ミスティ先輩が、アメシストの瞳を真ん丸にする。
「バーサクリバストではないのですか!?」
「ええ。嘘をつきました」
試合開始直後、俺はこう言い放った。
――いつも通りいくぞ! バーサクだ!
この言葉はブラフだ。
『これまでの試合通り、相手はバーサクリバストを用いてくる』――ミスティ先輩に、そう思い込ませるために言い放ったんだ。
ミスティ先輩は、ユーのスキル構成がバーサクリバスト型だと思い込み、対バーサクリバスト用の試合運びをした。
俺の狙い通りに。
「く……っ」とミスティ先輩が呻く。
悔しがるミスティ先輩に構わず、ユーがスキルの準備をはじめた。
自分の正中線に平行させるように、ユーがロングソードを構える。
ティアが用いたチェインライトニングのチャージタイムは5秒。対し、ユーのベンジャーレイスは3秒。
先にスキルを発動させるのはユーだ。
緊張からか、ミスティ先輩の頬を汗が伝う。
きっかり3秒後、ユーがベンジャーレイスを発動させた。
『ムゥッ!』
ユーがロングソードを掲げると、何体もの小さな幽霊が、周りに現れる。
鎧やロングソードで武装した、ユーと瓜二つの幽霊たちは、現れた側から姿を消した。
「いまのは……?」
ベンジャーレイスの効果を把握していないのか、ミスティ先輩が眉をひそめる。
時間は止まらない。
チャージタイムが終了し、ティアのチェインライトニングが発動した。
『ララー!』
ティアの両手から電流が迸り、空中でみっつの雷球を形成する。
そのうちのひとつが、ユーに襲いかかってきた。
「エクスディフェンス!」
『ムゥ!』
俺はユーに『防御態勢』をとらせる。
ユーが盾のように構えたロングソードに、雷球がはじかれた。
俺は、ニィ、と笑う。
「さあ、反撃開始だ!」
俺が宣言すると同時、ティアの周りに、先ほど姿を消した、ユーと瓜二つの幽霊たちが現れる。
小さな幽霊たちは、ロングソードを高々と掲げ、
『『『『『『ムゥ――ッ!』』』』』』
次々にティアに斬りかかった。
『ラー……ッ!』
幽霊たちに滅多斬りにされて、ティアが苦しそうに鳴く。
攻撃を終えた幽霊たちが再び姿を消したとき、ティアのHPは3/8削られていた。
「なっ!?」
ミスティ先輩が目を剥いた。
ユーが用いたベンジャーレイスは、『攻撃を受けた際、自動で反撃(物理攻撃)を行う幽霊たちを生み出す』魔法スキル。一言で表すと『報復攻撃』スキルだ。

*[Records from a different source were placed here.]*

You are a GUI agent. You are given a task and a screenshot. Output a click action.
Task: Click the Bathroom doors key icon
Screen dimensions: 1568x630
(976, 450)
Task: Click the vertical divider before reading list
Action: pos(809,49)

『報復攻撃』の威力はほかの攻撃スキルに比べて低いが、バーサクによって、ユーのSTRは200%上昇している。
『報復攻撃』は物理攻撃なので、STR依存。そのため、バーサクの恩恵により威力が3倍になる。
その威力は、並の攻撃スキル以上だ。
しかも、エクスディフェンスで『防御態勢』をとっているため、ユーがダメージを受けることはない。
バーサクでSTRを激増させ、エクスディフェンスで無敵状態になり、ベンジャーレイスによって一方的にダメージを与える。
ゴーストナイトの代表的スキル構成のひとつ、『ジャーレス型(ベンジャーレイス型の略称)』だ。
本来は、エクスディフェンスの前に、相手を『怒り』状態にする魔法スキル『アンガーブリング』を使用する。
『怒り』は、『30秒間、攻撃スキルしか扱えず、勝手に相手を攻撃してしまう』状態異常。
『ジャーレス型』では、ベンジャーレイスの『報復攻撃』を恐れる相手に、『怒り』を利用して、強制的に攻撃させるわけだ。
今回は、都合のいいことに、ミスティ先輩が、ティアにチェインライトニングを使わせてくれた。
時間差攻撃であるチェインライトニングは、発動させたら自動的に相手を攻撃する。
時間差攻撃、自動攻撃はチェインライトニングの売りだが、現状ではデメリットでしかない。
なにしろ、ティアはあと2回、勝手にユーを攻撃してしまうのだから。